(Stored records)
=======

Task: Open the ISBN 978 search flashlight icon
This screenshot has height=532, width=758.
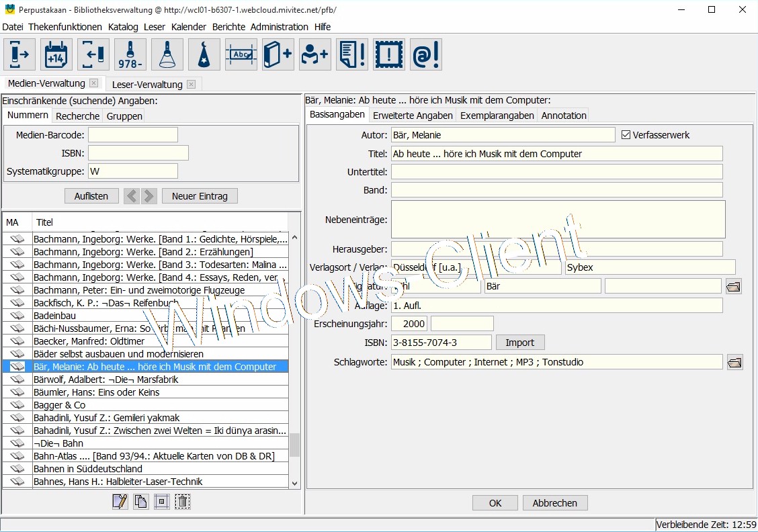Action: tap(130, 54)
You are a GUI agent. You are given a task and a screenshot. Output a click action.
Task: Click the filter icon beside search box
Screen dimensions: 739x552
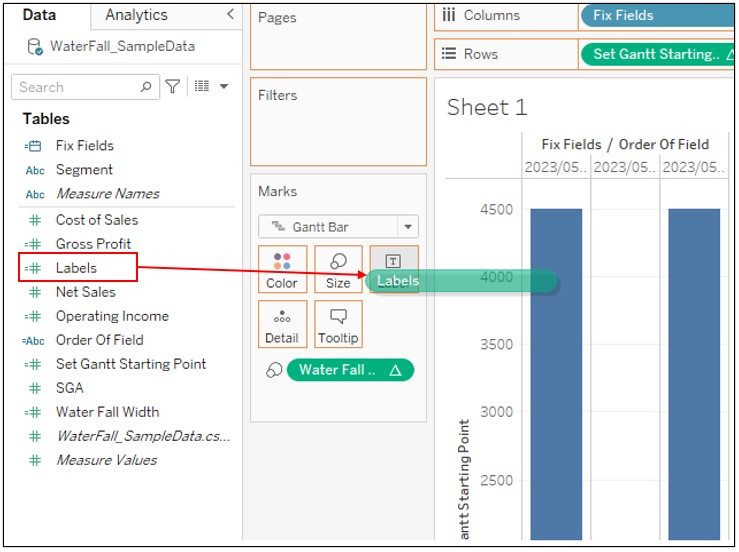[172, 87]
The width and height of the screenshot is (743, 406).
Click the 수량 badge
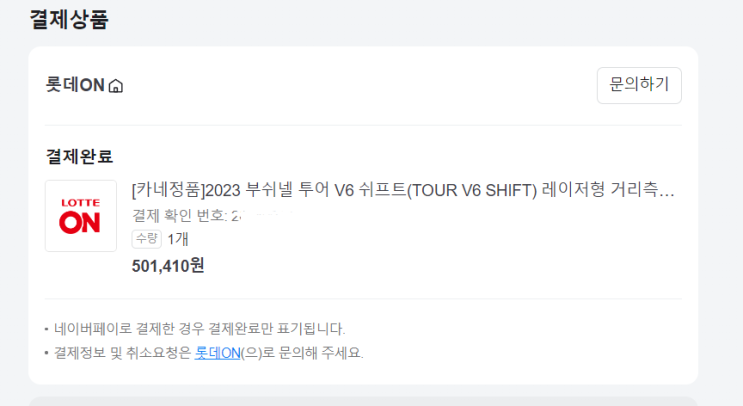147,238
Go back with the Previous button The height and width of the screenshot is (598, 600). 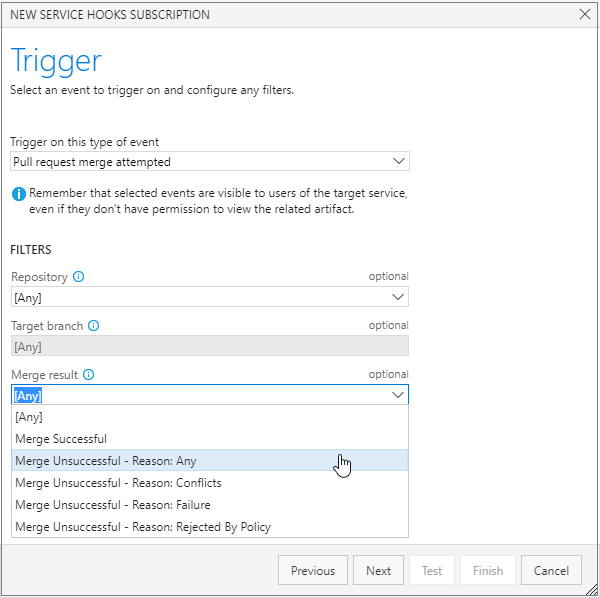click(x=313, y=570)
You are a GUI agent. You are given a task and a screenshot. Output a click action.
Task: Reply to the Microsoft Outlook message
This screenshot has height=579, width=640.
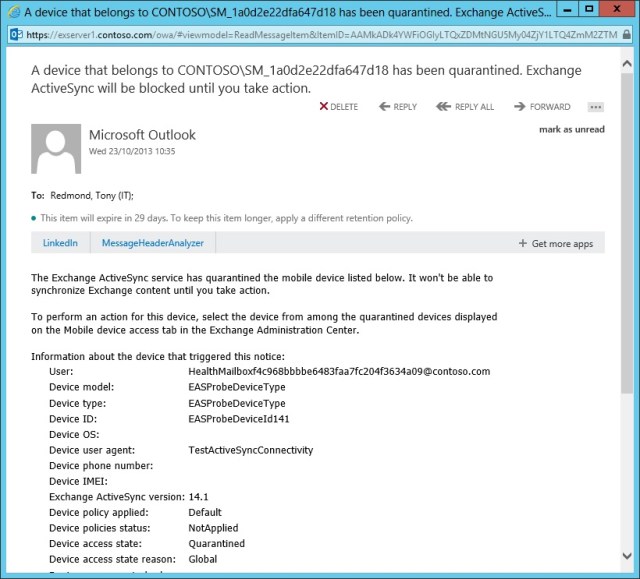pos(398,107)
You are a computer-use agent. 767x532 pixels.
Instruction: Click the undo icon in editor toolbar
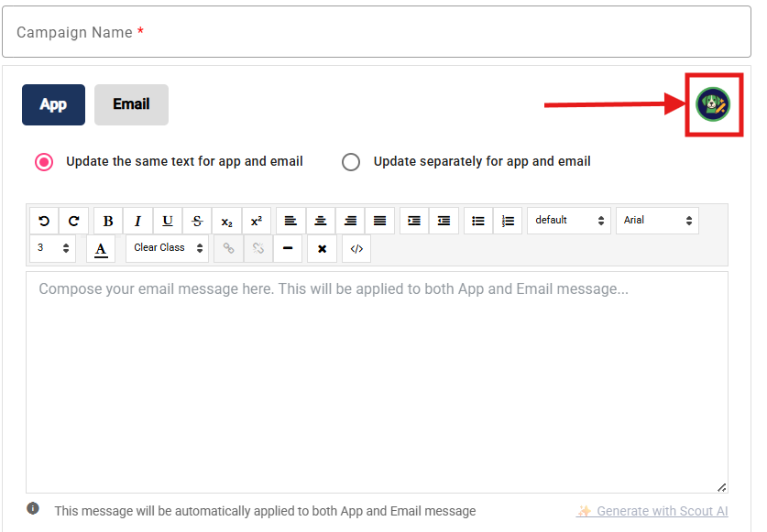44,221
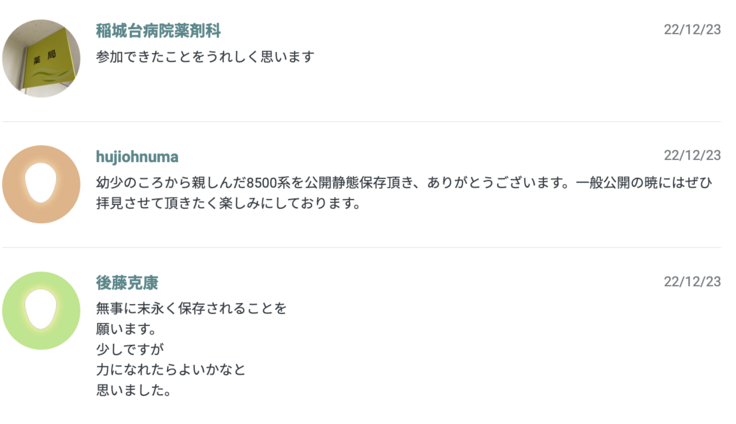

=======

• EXERCISE OBJECTIVE:
Show the lines of the records that include the string "search".

• RESULT OF THIS EXERCISE:
Task: Open the ISBN 978 search flashlight icon
Task: Click the filter icon beside search box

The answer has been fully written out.